Tape Music Stories
L'inizio del nastro
Tutto è cominciato con un vecchio registratore a bobina trovato in soffitta. Era rotto, ma quando l'ho aperto e ho visto il nastro avvolgersi intorno ai capstan, qualcosa ha fatto click.
Mi chiamo Riccardo. Sono un ingegnere elettronico e delle nanotecnologie, suono la chitarra — elettrica e acustica — da quando avevo 15 anni, e negli ultimi anni ho iniziato a scrivere canzoni.
Il mio primo EP, Episodio 1, è il punto di partenza di questo percorso.

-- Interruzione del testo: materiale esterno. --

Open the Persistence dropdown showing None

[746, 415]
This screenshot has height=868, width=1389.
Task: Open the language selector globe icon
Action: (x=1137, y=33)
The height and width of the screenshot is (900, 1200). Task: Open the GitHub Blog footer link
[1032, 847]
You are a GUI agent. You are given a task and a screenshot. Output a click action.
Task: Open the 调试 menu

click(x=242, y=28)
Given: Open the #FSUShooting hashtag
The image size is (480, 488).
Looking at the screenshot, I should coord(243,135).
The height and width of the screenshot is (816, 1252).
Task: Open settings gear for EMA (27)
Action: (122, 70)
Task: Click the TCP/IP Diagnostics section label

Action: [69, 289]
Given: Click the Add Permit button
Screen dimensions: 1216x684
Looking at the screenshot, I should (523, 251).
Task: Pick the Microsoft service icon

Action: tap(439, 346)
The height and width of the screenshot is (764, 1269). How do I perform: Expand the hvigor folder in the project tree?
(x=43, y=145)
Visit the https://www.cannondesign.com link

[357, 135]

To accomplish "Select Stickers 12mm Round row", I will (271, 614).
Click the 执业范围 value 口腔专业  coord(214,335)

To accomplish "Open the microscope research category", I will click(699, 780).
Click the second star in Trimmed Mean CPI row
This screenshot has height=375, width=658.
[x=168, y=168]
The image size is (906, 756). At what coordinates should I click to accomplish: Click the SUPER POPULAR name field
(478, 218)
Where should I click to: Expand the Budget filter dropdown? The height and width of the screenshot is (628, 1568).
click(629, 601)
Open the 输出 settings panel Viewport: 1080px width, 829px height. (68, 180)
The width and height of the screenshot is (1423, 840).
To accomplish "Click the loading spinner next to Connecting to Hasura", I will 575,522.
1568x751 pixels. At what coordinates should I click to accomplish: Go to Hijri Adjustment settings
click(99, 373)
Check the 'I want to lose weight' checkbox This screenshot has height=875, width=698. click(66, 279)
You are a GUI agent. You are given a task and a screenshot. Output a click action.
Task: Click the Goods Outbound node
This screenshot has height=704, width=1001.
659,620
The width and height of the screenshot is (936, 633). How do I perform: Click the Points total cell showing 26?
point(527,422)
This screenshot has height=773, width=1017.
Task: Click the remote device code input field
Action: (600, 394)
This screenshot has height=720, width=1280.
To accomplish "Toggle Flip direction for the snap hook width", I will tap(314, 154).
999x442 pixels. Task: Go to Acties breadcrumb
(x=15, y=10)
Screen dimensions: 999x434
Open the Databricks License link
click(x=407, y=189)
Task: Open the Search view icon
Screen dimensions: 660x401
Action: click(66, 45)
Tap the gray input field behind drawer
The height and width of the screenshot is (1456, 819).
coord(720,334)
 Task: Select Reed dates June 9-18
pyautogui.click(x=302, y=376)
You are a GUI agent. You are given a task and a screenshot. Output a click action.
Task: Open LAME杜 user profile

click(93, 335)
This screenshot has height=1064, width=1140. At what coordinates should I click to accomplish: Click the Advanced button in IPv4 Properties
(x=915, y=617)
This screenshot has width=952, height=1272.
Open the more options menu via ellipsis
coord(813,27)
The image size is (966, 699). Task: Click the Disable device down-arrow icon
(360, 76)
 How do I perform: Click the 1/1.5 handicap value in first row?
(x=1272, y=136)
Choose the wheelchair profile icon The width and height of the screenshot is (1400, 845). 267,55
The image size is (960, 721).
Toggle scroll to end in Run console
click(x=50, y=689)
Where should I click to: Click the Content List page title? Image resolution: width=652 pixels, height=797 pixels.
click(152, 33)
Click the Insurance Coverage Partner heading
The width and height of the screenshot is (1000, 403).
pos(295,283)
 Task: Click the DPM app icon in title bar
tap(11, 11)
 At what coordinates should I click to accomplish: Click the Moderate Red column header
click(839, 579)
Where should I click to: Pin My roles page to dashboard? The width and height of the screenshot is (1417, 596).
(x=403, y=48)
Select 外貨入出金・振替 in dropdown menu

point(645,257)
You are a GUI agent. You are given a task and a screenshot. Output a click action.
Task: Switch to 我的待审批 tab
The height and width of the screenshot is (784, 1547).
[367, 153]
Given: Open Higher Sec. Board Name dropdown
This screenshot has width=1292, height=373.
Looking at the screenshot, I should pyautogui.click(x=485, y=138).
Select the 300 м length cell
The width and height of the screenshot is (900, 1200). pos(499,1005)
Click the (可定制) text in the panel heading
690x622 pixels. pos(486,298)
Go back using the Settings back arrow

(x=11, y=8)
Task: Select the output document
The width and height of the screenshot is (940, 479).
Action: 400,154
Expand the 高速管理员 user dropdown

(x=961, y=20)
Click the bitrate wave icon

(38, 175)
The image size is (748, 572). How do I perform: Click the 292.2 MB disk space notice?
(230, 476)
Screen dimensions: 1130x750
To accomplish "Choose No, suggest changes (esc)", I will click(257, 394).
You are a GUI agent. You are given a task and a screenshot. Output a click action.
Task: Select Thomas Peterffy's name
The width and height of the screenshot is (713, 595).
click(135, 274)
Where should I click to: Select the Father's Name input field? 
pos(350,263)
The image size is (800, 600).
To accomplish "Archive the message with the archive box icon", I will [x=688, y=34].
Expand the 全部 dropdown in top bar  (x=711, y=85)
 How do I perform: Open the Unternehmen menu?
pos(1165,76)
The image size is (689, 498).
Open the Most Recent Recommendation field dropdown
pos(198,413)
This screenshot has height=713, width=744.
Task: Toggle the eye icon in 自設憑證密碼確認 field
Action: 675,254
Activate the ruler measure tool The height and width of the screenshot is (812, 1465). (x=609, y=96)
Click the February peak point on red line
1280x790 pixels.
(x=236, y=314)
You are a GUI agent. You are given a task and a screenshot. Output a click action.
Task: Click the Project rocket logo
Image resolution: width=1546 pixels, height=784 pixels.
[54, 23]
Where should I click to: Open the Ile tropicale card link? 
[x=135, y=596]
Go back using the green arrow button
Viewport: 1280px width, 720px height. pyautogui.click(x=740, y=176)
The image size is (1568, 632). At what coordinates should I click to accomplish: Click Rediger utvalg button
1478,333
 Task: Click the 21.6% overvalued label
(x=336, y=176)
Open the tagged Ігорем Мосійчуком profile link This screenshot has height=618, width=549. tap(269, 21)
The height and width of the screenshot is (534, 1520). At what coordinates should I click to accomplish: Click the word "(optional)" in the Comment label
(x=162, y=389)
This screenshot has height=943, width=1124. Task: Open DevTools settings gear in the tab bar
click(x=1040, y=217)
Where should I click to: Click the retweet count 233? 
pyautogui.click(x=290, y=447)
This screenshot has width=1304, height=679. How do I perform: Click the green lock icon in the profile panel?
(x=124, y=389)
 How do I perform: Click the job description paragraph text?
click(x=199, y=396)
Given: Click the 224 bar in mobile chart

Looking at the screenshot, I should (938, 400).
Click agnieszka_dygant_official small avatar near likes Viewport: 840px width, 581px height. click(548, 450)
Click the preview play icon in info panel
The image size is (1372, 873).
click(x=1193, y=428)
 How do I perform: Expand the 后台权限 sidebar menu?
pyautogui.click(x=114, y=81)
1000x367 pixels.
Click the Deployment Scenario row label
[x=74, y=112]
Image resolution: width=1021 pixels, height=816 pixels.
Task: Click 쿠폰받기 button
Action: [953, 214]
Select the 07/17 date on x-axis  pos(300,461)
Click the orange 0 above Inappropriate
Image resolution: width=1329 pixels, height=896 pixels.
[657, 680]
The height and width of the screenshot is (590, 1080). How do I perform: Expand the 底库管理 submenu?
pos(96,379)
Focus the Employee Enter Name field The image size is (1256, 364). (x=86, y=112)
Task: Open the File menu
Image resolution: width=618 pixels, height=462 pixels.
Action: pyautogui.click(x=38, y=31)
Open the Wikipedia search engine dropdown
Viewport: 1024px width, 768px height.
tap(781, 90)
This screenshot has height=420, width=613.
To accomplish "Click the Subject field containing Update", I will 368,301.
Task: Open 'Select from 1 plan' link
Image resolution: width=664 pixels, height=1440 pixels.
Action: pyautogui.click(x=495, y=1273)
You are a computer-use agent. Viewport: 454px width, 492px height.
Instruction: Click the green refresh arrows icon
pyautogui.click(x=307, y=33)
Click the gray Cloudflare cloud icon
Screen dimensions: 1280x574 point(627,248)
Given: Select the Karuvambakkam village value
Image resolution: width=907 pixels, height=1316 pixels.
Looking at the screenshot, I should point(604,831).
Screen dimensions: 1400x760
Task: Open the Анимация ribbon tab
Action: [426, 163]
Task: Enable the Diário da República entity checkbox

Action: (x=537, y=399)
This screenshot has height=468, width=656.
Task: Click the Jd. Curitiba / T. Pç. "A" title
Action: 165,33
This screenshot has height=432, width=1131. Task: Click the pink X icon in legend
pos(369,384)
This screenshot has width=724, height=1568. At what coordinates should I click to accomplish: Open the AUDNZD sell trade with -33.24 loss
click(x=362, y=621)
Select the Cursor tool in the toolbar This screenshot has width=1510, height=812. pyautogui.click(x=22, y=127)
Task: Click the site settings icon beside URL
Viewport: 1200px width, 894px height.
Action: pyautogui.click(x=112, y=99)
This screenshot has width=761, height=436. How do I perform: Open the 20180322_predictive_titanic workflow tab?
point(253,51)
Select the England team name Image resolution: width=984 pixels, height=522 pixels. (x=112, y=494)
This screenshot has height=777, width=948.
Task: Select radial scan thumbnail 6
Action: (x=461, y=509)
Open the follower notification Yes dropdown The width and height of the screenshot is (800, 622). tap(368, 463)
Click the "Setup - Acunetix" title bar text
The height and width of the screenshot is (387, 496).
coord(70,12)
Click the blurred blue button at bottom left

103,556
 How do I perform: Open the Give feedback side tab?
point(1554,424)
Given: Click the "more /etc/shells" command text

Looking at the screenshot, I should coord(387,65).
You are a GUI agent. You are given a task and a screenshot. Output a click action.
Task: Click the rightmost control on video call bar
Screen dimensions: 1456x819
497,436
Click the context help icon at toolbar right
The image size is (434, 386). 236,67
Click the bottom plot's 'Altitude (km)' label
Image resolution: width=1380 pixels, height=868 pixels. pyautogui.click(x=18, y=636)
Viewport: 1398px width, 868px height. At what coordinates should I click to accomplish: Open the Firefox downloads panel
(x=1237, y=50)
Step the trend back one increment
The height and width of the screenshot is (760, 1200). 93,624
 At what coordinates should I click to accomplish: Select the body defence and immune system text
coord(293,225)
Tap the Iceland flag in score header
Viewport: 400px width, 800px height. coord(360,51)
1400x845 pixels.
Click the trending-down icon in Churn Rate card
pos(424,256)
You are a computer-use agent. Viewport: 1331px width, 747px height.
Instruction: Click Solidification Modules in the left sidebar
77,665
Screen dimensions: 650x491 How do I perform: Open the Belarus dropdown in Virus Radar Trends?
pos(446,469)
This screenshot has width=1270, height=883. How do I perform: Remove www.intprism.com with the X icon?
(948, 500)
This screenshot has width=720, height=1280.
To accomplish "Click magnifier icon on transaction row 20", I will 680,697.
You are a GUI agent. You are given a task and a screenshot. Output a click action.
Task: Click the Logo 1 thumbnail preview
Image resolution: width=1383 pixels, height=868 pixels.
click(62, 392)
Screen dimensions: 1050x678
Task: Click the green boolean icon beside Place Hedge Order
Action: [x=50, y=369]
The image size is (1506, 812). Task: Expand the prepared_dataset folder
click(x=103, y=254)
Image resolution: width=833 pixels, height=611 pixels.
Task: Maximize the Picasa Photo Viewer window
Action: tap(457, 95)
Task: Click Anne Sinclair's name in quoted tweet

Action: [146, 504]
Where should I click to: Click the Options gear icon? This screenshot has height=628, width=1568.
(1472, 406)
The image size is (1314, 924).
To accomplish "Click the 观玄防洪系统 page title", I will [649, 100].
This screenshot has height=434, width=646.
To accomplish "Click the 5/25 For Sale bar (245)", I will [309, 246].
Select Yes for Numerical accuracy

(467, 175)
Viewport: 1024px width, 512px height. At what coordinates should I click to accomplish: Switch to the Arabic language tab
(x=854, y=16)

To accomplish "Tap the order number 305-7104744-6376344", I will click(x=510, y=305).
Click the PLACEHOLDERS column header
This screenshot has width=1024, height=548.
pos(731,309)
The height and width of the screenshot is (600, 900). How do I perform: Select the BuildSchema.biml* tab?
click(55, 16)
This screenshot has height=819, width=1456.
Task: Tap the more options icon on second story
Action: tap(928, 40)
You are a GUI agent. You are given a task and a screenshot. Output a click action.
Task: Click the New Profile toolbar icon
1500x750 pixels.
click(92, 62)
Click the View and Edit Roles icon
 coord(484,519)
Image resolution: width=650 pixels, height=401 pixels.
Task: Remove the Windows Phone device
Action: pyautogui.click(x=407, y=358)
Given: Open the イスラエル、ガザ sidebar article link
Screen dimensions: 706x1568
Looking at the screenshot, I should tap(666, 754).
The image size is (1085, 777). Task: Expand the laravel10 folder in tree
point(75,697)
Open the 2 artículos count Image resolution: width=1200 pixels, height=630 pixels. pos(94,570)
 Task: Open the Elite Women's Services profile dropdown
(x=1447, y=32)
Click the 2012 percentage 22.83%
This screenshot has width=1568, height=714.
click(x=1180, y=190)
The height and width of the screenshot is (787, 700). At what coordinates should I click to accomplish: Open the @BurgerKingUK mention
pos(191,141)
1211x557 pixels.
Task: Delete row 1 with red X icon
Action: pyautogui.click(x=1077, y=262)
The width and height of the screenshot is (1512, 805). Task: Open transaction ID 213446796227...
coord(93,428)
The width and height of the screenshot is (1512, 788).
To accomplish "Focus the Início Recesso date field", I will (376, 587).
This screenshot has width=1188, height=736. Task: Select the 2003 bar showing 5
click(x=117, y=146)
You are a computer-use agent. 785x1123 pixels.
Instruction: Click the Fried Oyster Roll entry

Tape Music Stories è nato in un momento in cui non trovavo lavoro come ingegnere. In quel periodo ho smesso di rimandare un'idea che avevo sempre tenuto in un angolo della testa: entrare nel mondo della comunicazione musicale, a modo mio.
Cosa trovi qui
Questo progetto è un bacino in cui convergono tutte le cose per cui sento un collegamento reale:
- Documentari su artisti e momenti in cui la musica ha cambiato direzione — non per strategia di marketing, ma per un incidente in studio, una lite, un colpo di genio in una notte di pioggia
- Riflessioni su album, scelte artistiche, industria musicale — senza valutare se un disco è bello o brutto, ma raccontando cosa ci è successo intorno
- Plugin audio — strumenti per artisti che cercano carattere, non perfezione. La saturazione di un nastro mai pulito. Il riverbero di una stanza che non esiste più
- Pedali per chitarra elettrica — progetti hardware che sto sviluppando e che porterò sul canale
Alcune di queste cose, mentre leggi, potrebbero ancora non esserci. Ci arriveremo.
La missione
Tre principi che guidano ogni video:
Precisione storica, non mitologia. Le storie vere sono più interessanti delle leggende. Controllo le fonti, leggo le biografie, cerco le registrazioni originali.
Nessuna recensione. Racconto cosa è successo intorno a un disco — le vite delle persone che l'hanno fatto, il mondo in cui è nato.
Cinema, non televisione. Ogni video è costruito come un piccolo documentario: ritmo, silenzi, architettura narrativa. Non parlo alla telecamera. Lascio parlare la musica.
Perché YouTube
Perché è dove le persone cercano storie, non solo tutorial. Perché un documentario di 40 minuti su Rumours dei Fleetwood Mac può ancora trovare il suo pubblico. E perché questo progetto è anche il modo in cui voglio farmi conoscere come artista — avvicinare chi è curioso di musica anche alla mia.